Judge Leslie Kobayashi is scheduled to rule after arguments at a hearing Wednesday requesting an injunction against emergency executive orders that shut down bars. According to claims by the plaintiffs, the closings violated their civil rights.
Among the complaints are discrimination, because some establishments are still allowed to serve alcohol; and lack of due process, because those not allowed have not been clearly told why, or given a chance to comply to COVID-19 rules.
“It’s been nine months, and until this very moment (the bar owners) had not been given an opportunity to speak, to be heard,” said James DiPasquale, attorney for the plaintiffs, at Wednesday’s hearing.
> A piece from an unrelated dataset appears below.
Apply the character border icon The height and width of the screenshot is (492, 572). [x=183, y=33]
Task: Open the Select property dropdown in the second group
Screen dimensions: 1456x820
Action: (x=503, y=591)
The injunction filing is in conjunction with a class action suit filed in October asking for $50 million in damages, with the state of Hawaii, the City and County of Honolulu, Gov. David Ige, Mayor Kirk Caldwell and state Attorney General Clare E. Connors as defendants.
While the bars have been closed, they have still had to pay for liquor license renewals, rent and other expenses, without being allowed to generate revenue, said Bill Comerford, owner of four of the five businesses listed on the suit. Comerford is also chairman of the Hawaii Bar Owners Association.
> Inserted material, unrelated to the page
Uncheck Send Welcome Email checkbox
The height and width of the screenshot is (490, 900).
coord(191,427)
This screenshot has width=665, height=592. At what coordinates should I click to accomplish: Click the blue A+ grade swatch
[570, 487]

“They’ve put us into a debt generator,” Comerford said.
Lawyers for the state and the city and county of Honolulu said the bars are closed for public safety reasons caused by the pandemic.
“You have to make some macro decisions,” said city attorney Robert Kohn, of Caldwell’s emergency orders.
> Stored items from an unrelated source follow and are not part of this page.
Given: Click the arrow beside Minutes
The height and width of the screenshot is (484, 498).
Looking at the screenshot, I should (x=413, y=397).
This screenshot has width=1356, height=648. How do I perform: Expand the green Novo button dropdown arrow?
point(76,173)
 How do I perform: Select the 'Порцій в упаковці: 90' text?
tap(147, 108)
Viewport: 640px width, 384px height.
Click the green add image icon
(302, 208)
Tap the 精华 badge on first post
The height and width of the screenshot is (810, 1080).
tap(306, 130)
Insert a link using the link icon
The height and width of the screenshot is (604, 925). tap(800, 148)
“We take no pleasure in this,” said David Day, representing the state. “Police powers can be used to protect the public.
Kohn and Day said bars are more likely than restaurants to cause a spread of COVID-19. Kohn said “loss of inhibition” happens in bars, and Day said “people get more drunk in bars.”
But that is not always the case and liquor commission rules are not enforced consistently from establishment to establishment, DiPasquale said.
“The mayor’s office turns the other cheek” to some businesses, DiPasquale said.
He used the newly opened Makai Bar and Olive Garden restaurant at Ala Moana Shopping Center as an example. Makai Bar is allowed to serve food from the nearby Olive Garden, and thus operate as a restaurant.
Other venues known more for serving alcohol than food have reinvented themselves. Several night clubs that featured nude dancing, including Femme Nu and Club 939, have refashioned themselves as restaurants by using kitchens at next-door eateries.
“My client (Comerford) attempted to serve food. But they said no, and no reason was given,” DiPasquale said. “It’s ‘Sorry, these businesses are worth saving and these are not.’ There’s no logical connection why some places are allowed to operate and others not.”
“Admittedly, the lines are not very clear,” Kohn said. “The city doesn’t have a million inspectors to go around.”
The suit filed in October pointed out that counties in the state other than Oahu were allowing bars to operate. But now, Maui has closed bars for two weeks as COVID-19 numbers have risen nationwide and the state visitor industry is reopening.
Under Caldwell, the City and County of Honolulu is in a four-tier framework, which allows various types of businesses to open based on declining COVID-19 numbers. The current Tier 2 allows restaurants to operate, but not businesses categorized as bars. Bars can’t open until Tier 4.
Kohn noted that Honolulu will soon have a new mayor, Rick Blangiardi, and it’s possible he has a plan the bar owners would prefer to the status quo.